Fulop, a Democrat, said he won’t seek re-election as mayor in 2025 despite Jersey City having no term limits. He did not detail or hint at his plans beyond city hall, although he did run for governor ahead of the 2017 election before stepping aside and supporting rival Phil Murphy, who would go on to win the race and is now serving his second and final term.
“We have done so much together to move Jersey City forward,” Fulop said Tuesday in an email to residents. “Our city has become a national model on so many fronts and truly one of the best renaissance stories in the country. I know that three terms is a substantial amount of time to leave a city better than the way it was when we started and I believe we did that.”

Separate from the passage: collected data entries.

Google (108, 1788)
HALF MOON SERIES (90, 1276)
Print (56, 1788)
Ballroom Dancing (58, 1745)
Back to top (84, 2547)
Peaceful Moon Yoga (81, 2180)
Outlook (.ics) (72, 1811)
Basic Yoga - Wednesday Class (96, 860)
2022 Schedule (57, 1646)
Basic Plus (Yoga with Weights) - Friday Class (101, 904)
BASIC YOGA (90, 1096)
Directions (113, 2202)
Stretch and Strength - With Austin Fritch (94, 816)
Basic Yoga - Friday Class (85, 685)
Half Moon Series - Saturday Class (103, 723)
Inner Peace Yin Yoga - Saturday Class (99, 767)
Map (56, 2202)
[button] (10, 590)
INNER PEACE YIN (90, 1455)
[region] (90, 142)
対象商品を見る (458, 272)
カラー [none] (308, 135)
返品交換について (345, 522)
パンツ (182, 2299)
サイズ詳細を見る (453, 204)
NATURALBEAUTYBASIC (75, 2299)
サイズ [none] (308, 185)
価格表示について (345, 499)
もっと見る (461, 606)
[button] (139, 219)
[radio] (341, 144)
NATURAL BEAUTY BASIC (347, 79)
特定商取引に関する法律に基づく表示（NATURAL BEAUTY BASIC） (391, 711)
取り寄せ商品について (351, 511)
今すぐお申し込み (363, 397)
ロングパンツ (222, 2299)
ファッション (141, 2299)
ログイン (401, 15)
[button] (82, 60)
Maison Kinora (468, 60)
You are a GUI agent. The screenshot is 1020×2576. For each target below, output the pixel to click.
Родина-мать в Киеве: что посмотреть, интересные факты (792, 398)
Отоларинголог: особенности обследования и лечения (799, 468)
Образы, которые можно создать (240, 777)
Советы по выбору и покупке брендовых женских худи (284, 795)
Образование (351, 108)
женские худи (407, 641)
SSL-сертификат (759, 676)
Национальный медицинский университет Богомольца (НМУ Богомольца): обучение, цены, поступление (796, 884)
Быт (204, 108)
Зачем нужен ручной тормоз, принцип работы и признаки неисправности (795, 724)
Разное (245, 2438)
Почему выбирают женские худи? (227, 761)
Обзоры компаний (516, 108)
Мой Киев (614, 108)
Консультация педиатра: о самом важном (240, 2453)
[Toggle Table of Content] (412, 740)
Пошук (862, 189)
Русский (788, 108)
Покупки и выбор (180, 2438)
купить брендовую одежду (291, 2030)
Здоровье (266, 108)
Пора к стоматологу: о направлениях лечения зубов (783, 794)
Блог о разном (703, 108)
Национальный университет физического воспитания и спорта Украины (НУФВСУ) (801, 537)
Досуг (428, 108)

After taking public office in 2005, as a councilman in Jersey City’s Ward E, Fulop won his first mayoral election in 2013 when he defeated incumbent Jerramiah Healy. He has since played a high-profile role in guiding development in the city, with a focus on scaling back lucrative tax abatements for projects in the waterfront and downtown neighborhoods, while promoting investment in less-heralded areas such as Journal Square and Bergen-Lafayette.
The city has remained a top destination for apartment builders and now has multibillion-dollar pipelines in multiple neighborhoods. According to a city representative, the planning and zoning boards have approved more than 17,400 units since 2013, while the municipality has approved another 15,500 residential certificates of occupancy during the same period.
Fulop alluded to the city’s ongoing development boom, among other accomplishments, in a video accompanying his Tuesday announcement.
“We’ve led on development and for the first time have attracted growth away from the waterfront,” he said. “Jersey City has been a leader in building affordable housing, and we’ve built more than any city in the state. We’re a leader on creating open space, a leader on the arts, on workforce development, on social services issues, on environmental issues, on transportation issues and so much more.”